4.4.2. Temporal Shift of Super Image

In video analysis, maintaining the coherence of actions is very important for action recognition. Therefore, the method of temporally shifting the super image is explored to test its effect on the SIC method. The original super image is composed of consecutive video frames, while the newly shifted super image temporally overlaps the last six frames of the previous super image.

Table 5. The results of the influence of two different super images on the SIC method.

	Hockey Fight		RLVS		SCVD
	Acc.	R-1	Acc.	R-1	Acc.	R-1
super image	97.5	97.5	96.0	95.9	90.7	89.7
shift super image	97.1	97.1	95.7	95.7	89.3	88.2

is the comparison of the results using the original super image and shifted super image. Both methods used the same dataset for training and testing, and are evaluated using the accuracy and Rank-1 metrics to measure the model’s performance. The results of the experiment proved that using shifted super images for temporal displacement does not provide significant help to the SIC method, and does not increase the model’s ability to understand the coherence of actions.

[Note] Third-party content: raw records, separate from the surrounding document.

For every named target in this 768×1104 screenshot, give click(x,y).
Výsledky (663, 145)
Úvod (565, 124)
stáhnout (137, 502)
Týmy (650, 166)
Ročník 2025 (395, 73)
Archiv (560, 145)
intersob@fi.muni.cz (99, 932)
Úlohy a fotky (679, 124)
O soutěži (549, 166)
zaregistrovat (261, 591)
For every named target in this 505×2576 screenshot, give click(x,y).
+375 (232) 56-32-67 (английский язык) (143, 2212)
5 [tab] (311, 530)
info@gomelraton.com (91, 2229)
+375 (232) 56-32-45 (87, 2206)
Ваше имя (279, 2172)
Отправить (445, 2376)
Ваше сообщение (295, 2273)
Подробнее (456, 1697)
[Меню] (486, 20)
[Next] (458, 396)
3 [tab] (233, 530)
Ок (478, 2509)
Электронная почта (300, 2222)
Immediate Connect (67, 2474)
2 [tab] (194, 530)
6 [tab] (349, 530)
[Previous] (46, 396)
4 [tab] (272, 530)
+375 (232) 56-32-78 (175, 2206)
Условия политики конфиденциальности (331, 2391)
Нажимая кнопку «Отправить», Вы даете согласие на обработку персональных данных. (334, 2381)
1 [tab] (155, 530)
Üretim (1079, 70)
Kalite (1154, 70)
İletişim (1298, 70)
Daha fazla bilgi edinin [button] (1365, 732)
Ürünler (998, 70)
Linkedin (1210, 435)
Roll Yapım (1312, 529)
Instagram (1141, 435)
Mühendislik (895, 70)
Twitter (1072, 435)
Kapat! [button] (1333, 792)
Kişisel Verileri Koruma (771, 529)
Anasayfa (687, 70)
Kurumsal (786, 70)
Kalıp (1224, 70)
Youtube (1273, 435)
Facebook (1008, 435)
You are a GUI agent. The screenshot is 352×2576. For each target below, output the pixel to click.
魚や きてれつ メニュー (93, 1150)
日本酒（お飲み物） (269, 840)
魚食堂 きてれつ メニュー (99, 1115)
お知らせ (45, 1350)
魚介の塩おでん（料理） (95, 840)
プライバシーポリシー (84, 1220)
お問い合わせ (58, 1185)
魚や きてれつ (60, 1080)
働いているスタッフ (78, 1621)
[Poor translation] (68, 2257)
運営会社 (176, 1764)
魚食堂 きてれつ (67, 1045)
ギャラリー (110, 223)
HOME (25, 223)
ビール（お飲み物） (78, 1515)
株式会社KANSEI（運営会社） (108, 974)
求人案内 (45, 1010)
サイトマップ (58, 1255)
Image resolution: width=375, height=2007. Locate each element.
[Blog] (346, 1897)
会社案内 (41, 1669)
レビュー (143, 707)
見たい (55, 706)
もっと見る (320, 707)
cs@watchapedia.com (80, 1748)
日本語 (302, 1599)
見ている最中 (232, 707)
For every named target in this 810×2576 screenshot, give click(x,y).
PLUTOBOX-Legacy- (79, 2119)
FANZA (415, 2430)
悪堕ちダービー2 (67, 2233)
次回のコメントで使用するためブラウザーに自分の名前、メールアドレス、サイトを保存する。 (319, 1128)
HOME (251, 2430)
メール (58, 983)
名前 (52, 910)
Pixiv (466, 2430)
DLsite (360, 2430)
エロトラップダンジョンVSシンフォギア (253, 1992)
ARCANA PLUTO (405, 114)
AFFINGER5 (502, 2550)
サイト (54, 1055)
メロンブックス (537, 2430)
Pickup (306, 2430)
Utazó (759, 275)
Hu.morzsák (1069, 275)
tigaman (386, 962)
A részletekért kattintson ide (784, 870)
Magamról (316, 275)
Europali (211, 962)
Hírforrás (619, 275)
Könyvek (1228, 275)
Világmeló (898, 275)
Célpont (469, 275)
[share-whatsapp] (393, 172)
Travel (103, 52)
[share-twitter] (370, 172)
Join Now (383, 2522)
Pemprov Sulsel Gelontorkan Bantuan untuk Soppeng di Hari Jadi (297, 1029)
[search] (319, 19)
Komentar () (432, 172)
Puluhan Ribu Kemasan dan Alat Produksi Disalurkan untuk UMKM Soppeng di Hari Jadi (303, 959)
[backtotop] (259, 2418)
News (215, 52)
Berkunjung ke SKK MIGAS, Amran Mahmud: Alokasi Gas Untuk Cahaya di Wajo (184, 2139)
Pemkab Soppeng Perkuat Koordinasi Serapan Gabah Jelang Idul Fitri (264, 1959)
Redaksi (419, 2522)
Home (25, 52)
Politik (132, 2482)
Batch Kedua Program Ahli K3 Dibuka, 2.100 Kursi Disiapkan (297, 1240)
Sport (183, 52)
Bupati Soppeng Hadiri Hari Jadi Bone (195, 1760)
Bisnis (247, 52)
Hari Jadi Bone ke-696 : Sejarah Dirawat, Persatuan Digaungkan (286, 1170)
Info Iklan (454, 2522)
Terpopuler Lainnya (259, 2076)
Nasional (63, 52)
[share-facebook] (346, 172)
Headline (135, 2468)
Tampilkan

4.4.3. Different Patch Sizes of SIC

Patches are one of the key elements in the SIC method, which can capture local detail information in the image. However, different patch sizes may have different impacts on the performance and computational efficiency of the SIC method. Therefore, two sets of experiments are designed: $16\times 16$ and $32\times 32$ patch sizes. The same dataset is utilized for training and testing, and the difference between the two patch sizes is evaluated in terms of the model performance. In

Table 6. The results of SIC using different patch sizes on three datasets.

Patch Size	Hockey Fight		RLVS		SCVD
	Acc.	R-1	Acc.	R-1	Acc.	R-1
$16\times 16$	97.5	97.5	96.0	95.9	90.7	89.7
$32\times 32$	96.9	96.9	95.6	95.6	90.3	89.2

, the results showed that better results are obtained with a $16\times 16$ patch. Thus, a $16\times 16$ patch can provide more local detail information and help the model better capture subtle features. Moreover, the smaller size of each patch reduces the calculation operations to be performed on each patch, which can lead to a reduction in the amount of calculation.

5. Conclusions

A novel methodology for discerning violent behaviors within videos is introduced in this paper, leveraging the capabilities of the MLP-Mixer architecture in tandem with the approach of a sequential image collage (SIC) dual-form dataset. Distinctively, an efficient alternative to self-attention mechanisms and conventional convolutional operations is offered by the MLP-based framework. Its inherent computational simplicity renders it particularly apt for deployment in resource-constrained environments.

Central to our approach is the integration of both video frames and image collages (super image) within the SIC dual-form dataset. This comprehensive dataset amalgamation empowers the model to adeptly assimilate spatio-temporal intricacies inherent to violent actions, potentially augmenting its proficiency in violence recognition tasks.

Encouragingly, empirical evaluations showcased the SIC methodology’s competitive performance across three benchmark violence datasets, by achieving competitive accuracies while requiring fewer parameters and FLOPs compared to other state-of-the-art models. As a culmination of our efforts, we envisage that the insights and methodologies delineated herein will pave the way for enhanced real-world applications in the realm of violent video analysis.